First piecewise is now accomplished.

STEP#3

• Plot the point (3, 5), that was the second definition of given piecewise function.
• Keep it a solid point.

STEP#4

• Finally type y= {3<x : 2x+1}
• We will get another straight line representing the graph of f(x) = 2x+1 within the domain containing all values of x>3.
• As “3” is not included in the domain of f(x)= 2x+1, so we are not going to include (3, 7).
• Type (3,7) as another expression and make it a “hole”.

STEP#5

• Lets apply aforementioned strategies in Example#10

For more examples, you can watch my aforementioned video.

## Uses/Applications of piecewise functions

Piecewise functions in addition to Calculus magnanimously contribute in mathematical modeling of various day-to-day real-life problems, which are later evaluated to get optimal and exact solutions. I have tried to compile some examples from the fields of Accounts, Physics, Biology, etc, which would help you to get an idea about the applications and significance of piecewise functions.

• In Denmark, income tax is assigned on the basis of income value, here f(x) is function that represents the percentage of income that is deducted as tax and ‘x’ defines the income value.
$f(x) = \begin{cases} 0, \text{ if } x < 10,000 \\ 10\text{%} , \text{ if } 10,000 ≤ x≤ 20,000 \\ 15\text{%} , \text{ if } x> 20,000 \end{cases}$
$C(x) = \begin{cases} 7x, \text{ if } 0<x \le 10 \\ 5x , \text{ if } 11 ≤ x≤ 50 \\ 3x , \text{ if } x> 50 \end{cases}$

Where C(x) is the total cost of caps, and ‘x’ is the number of caps so-ordered.

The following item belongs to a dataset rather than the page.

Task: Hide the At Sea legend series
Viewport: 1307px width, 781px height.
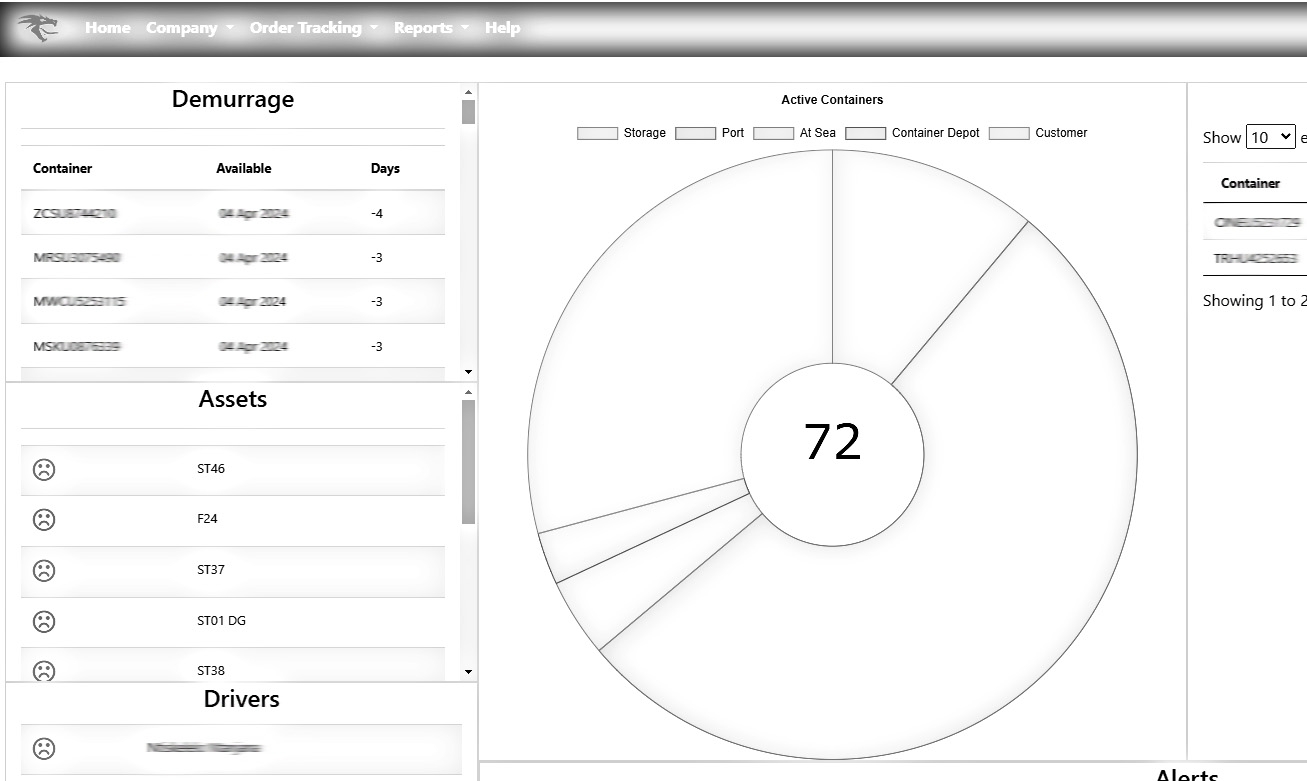Action: [x=794, y=133]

• Most of the time there is just one copy of each gene in the early stage of growth of a eukaryotic cell, which is represented as Ni-1. Whereas, in bacterias, there are multiple DNA plasmids in each cell (more than 100). Now for the sake of simplicity, it is assumed that before cell division genes or DNAs including plasmid DNA are duplicated. Here we have symbolized the cycle period of cell division as “𝜏”, thus, the following piecewise function can be used to explain cell volume factor v(t).
$v(t) = \begin{cases} e^{\left( t/\tau-k\right) \ln 2} , \text{ if } k𝜏 ≤ t < (k+1)𝜏 \\ 1, \text{ if } t = (k+1)𝜏 \end{cases}$
• A heavy duty vehicle is moving on highway with a variable velocity defined piecewisely below;
$v(t) = \begin{cases} 5t, \text{ if } 0 \le t < 15 \\ 70 , \text{ if } 15 ≤ x< 50 \\ 250-3t , \text{ if } t \geq 50 \end{cases}$

## Conclusion

Piecewise function is indeed a hallmark in the field of Calculus and is deeply involved in the concepts of limits, continuity, differential and integral calculus. Beyond doubt, piecewise functions have simplified many complex targets of

• Virtual strain fields
• Artificial intelligence
• Random field modelling
• Optical Science
• Pharmaceutical sciences (Pharmacokinetics)
• Laser scanning for environmental sciences
• Scientific computation in Electrical Engineering
• Sorting out issues in Geology and Mineralogy
• Business, social and life sciences

Everything, that we study in mathematics has its profound significance and substantial contribution in multifarious fields of real life, piecewise function is a clear example of this.